IMF agrees to scrapping of Tajir Dost Scheme
This measure aims to accurately gauge real production levels and bring more goods into tax net
ISLAMABAD: The International Monetary Fund (IMF) has agreed to scrap the Tajir Dost Scheme (TDS) after the Federal Board of Revenue (FBR) shared data indicating that tax collections from retailers, wholesalers, and Associations of Persons (AOPs) have far exceeded the Rs50 billion target initially envisaged under the scheme.
Following the broader agreement with the IMF to abandon the TDS, the FBR has introduced Video Analytics Rules for the electronic monitoring of production processes. This measure aims to accurately gauge real production levels and bring more goods into the tax net. While the IMF mission has concluded its review talks, no decision has been made yet regarding the FBR’s request to reduce tax rates for the real estate sector.
A top government official confirmed to The News on Friday that the IMF was convinced to drop the TDS after being presented with data showing that the FBR had collected over Rs400 billion from the trading activities of retailers, wholesalers, and AOPs. With the potential for further tax revenue collection in the remaining four months (March to June 2025), the IMF agreed to abandon the TDS, which had proven ineffective from the outset.
The FBR has significantly increased revenue collection through Sections 236G and 236H, which impose higher tax rates on unregistered retailers and wholesalers. The FBR also shared data with its field formations, bringing more unregistered retailers into the tax net.
“We have agreed with the IMF that a tax-to-GDP ratio of 10.6 percent will be achieved during the current fiscal year 2024-25, ending on June 30, 2025,” said a top official. He added that the overall nominal growth and size of the economy have shrunk compared to earlier projections, allowing the FBR to meet the desired target of 10.6 percent of the GDP. It is estimated that the FBR’s tax collection target has been revised downward from Rs12,970 billion to Rs12,350 billion for the current fiscal year.
Under SRO 364 (I) 2025, issued in exercise of powers conferred by Sections 50 and 40C of the Sales Tax Act, 1990, and Sections 40 and 45A of the Federal Excise Act, 2005, the FBR has introduced amendments to the Sales Tax Rules, 2006. These amendments include: In Chapter XIV-BA, the heading has been revised to replace “video analytics rules for electronic monitoring of production of specified goods” with “electronic monitoring of production of specified goods.”
In Rule 150ZQR, after the words “video surveillance,” the phrase “, video analytics solution” has been inserted.

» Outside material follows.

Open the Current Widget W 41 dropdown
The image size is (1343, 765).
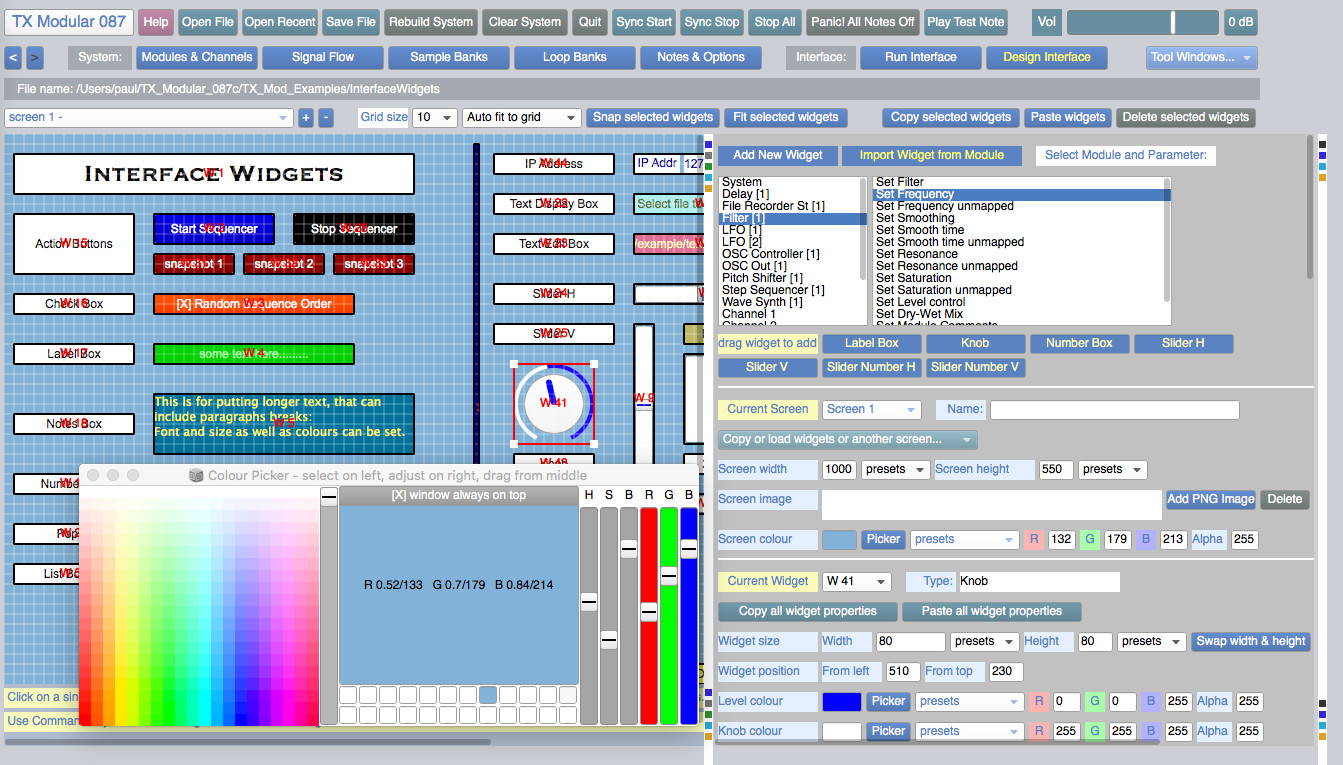coord(855,582)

Rule 150ZQT: Goods to be Monitored Electronically: Production of specified goods manufactured in Pakistan shall be monitored through video surveillance, video analytics solutions, and digital eye technology by installing production monitoring equipment at production lines, as approved by the Board, for (a) real time capture of production process; (b) real time collection of data that shows production through object detection and object counting; (c) transmission of data to Central Control Unit (CCU) at Board on real time basis, storage and archiving of data (d) detection of unexpected stops; (e) quantitative analyses of productions; and (f) data analytics for required legal actions.
No person engaged in the manufacturing of specified goods shall remove production from their business premises unless it has undergone the process of production monitoring under these rules.

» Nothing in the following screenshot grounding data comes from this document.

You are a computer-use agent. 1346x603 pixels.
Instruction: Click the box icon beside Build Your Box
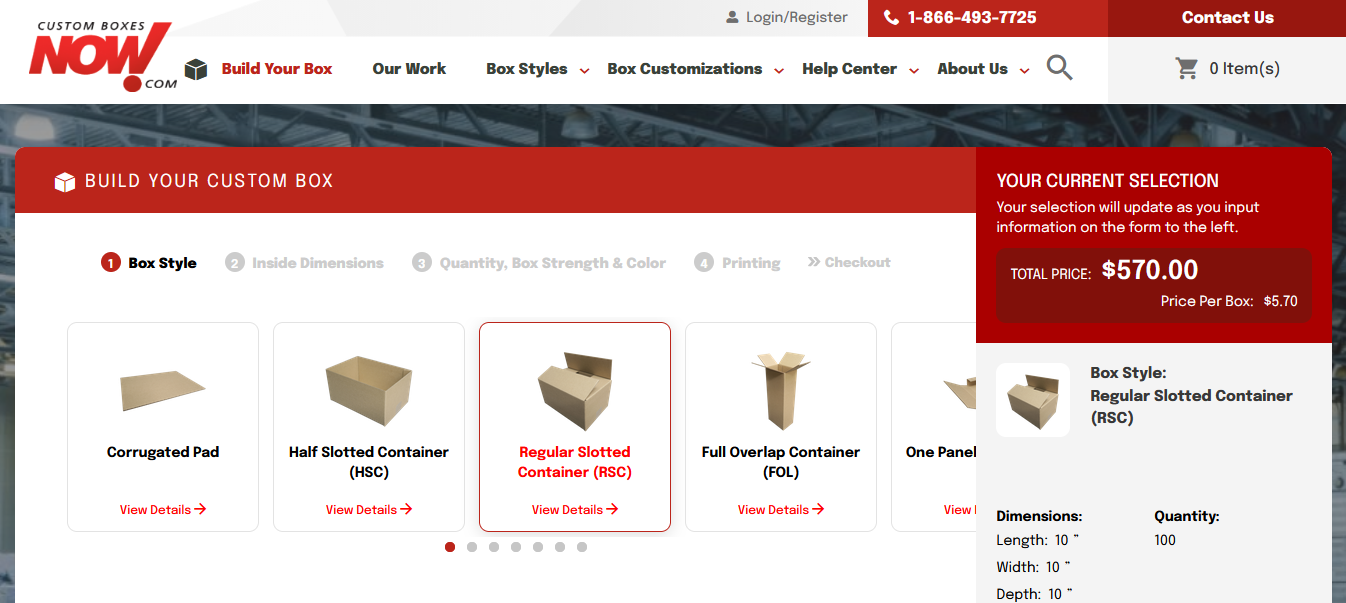click(x=196, y=69)
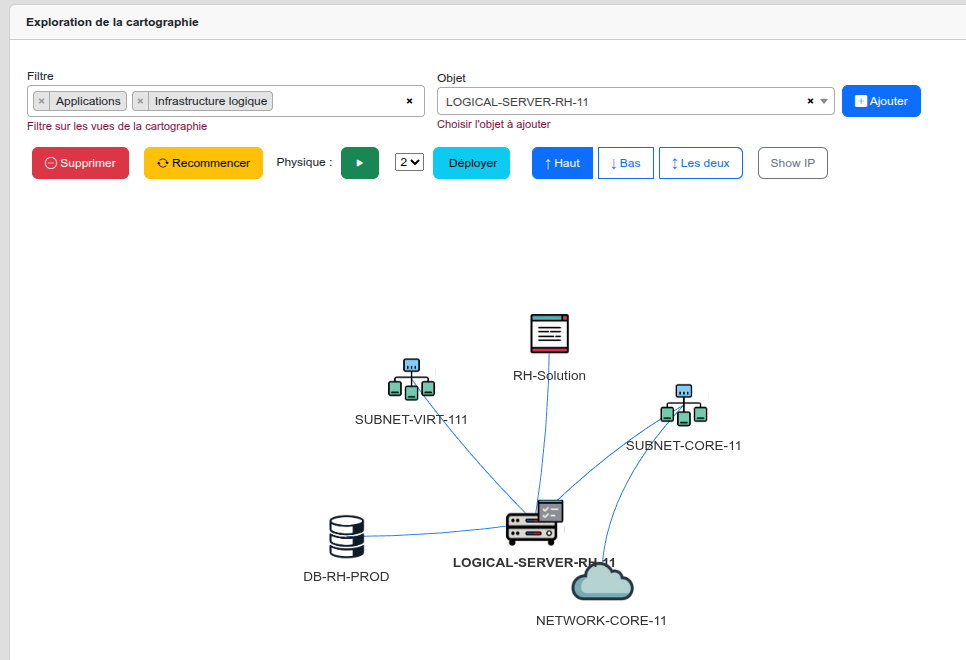The image size is (966, 660).
Task: Remove the Infrastructure logique filter tag
Action: (140, 101)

Functions and Responsibilities of the IT Team of the Board: The IT team shall perform functions as specified by the Board. The word “licensing” shall be replaced with “approval.” Sub-rule (8) has been revised to state that the qualified applicant shall deposit an unconditional bank guarantee equivalent to 5 percent of the project cost or Rs5 million, whichever is lower, to the approval committee before the issuance of authorisation under these rules.
Sub-rule (9) has been amended to state that the bank guarantee shall remain valid for the entire duration of the authorisation and shall be encashable in case of violations of these rules or the terms of the agreement.